Abstracts

This abstract has been invited to present during the Broadening Representation Inclusion and Diversity by Growing Equity (BRIDGE) poster session

Rationale: The developing brain is uniquely susceptible to seizures. Seizures during the early postnatal period can have deleterious consequences to brain development leading to behavioral outcomes such as deficits in communication, cognition and increased anxiety. However, the mechanisms by which neonatal seizures disrupt neurodevelopment are unclear. Microglia are resident brain immune cells that respond to insults and exhibit important roles in development such as synapse pruning, maturation and function. Synaptic pruning is an important developmental process that has shown to be altered in developmental disorders such as autism spectrum disorder and schizophrenia. The pruning of synapses occurs during development in synapses that are tagged by the complement proteins C1q and C3. These complement proteins are increased in response to status epilepticus (SE) in adult rodents. Thus, we hypothesize that neonatal SE leads to the upregulation of the complement system. This increase in complement signaling can potentially alter synaptic pruning and lead to behavioral deficits later in life. 

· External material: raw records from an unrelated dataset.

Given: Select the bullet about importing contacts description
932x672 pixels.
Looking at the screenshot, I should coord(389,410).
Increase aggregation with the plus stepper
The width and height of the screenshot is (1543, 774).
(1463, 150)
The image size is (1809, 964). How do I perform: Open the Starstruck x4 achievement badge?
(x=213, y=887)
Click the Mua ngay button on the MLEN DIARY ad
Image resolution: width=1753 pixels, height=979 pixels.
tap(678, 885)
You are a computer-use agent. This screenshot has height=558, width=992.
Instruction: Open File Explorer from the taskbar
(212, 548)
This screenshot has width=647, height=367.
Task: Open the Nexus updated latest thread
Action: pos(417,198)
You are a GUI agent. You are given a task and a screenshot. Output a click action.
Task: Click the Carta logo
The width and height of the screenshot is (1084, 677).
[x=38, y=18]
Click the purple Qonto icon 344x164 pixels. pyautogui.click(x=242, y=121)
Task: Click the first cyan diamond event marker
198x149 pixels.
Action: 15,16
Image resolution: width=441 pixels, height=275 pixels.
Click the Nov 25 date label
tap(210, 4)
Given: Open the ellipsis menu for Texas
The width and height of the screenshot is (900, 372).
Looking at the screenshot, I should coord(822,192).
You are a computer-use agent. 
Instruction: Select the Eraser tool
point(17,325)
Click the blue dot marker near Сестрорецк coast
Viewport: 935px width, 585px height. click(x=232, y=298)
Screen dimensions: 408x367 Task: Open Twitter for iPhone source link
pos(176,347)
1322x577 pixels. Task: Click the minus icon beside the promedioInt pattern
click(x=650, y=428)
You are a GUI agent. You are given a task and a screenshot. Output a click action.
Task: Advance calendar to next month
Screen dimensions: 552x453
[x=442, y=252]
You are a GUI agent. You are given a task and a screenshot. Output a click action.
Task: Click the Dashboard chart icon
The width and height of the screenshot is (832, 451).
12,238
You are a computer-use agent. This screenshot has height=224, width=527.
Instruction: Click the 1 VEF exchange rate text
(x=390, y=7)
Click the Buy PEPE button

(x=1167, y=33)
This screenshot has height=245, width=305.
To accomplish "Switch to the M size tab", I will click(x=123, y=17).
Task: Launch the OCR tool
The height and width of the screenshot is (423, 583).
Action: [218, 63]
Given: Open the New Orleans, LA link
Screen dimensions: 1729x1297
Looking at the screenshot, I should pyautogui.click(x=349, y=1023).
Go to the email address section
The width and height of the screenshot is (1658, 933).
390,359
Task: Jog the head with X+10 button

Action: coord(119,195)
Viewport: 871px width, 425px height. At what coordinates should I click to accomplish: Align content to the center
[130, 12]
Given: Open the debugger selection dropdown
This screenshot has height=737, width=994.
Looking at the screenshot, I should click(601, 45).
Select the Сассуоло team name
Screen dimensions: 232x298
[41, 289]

Methods: Mice were treated with 2 mg/kg kainic acid intraperitoneally at postnatal day 10 to induce SE. Following SE, hippocampal microglial activation was assessed at 1, 2, 3, 4, and 5 days, 2 weeks and 1 month after SE using flow cytometry to quantify MHCII+ myeloid cells.  Expression of the complement system proteins C1q, C3, and C4 were measured at 1 day, 2 days and 2 weeks after SE by RT-qPCR.

Results: Microglial activation was significantly increased by SE (p < 0.001) with the highest activation occurring at one- and two-days post SE (p < 0.001). Complement system proteins expression was also altered in a time dependent manner. C4 expression was decreased one day after SE, and C3 and C1q expression was increased 2 weeks after SE (p < 0.05).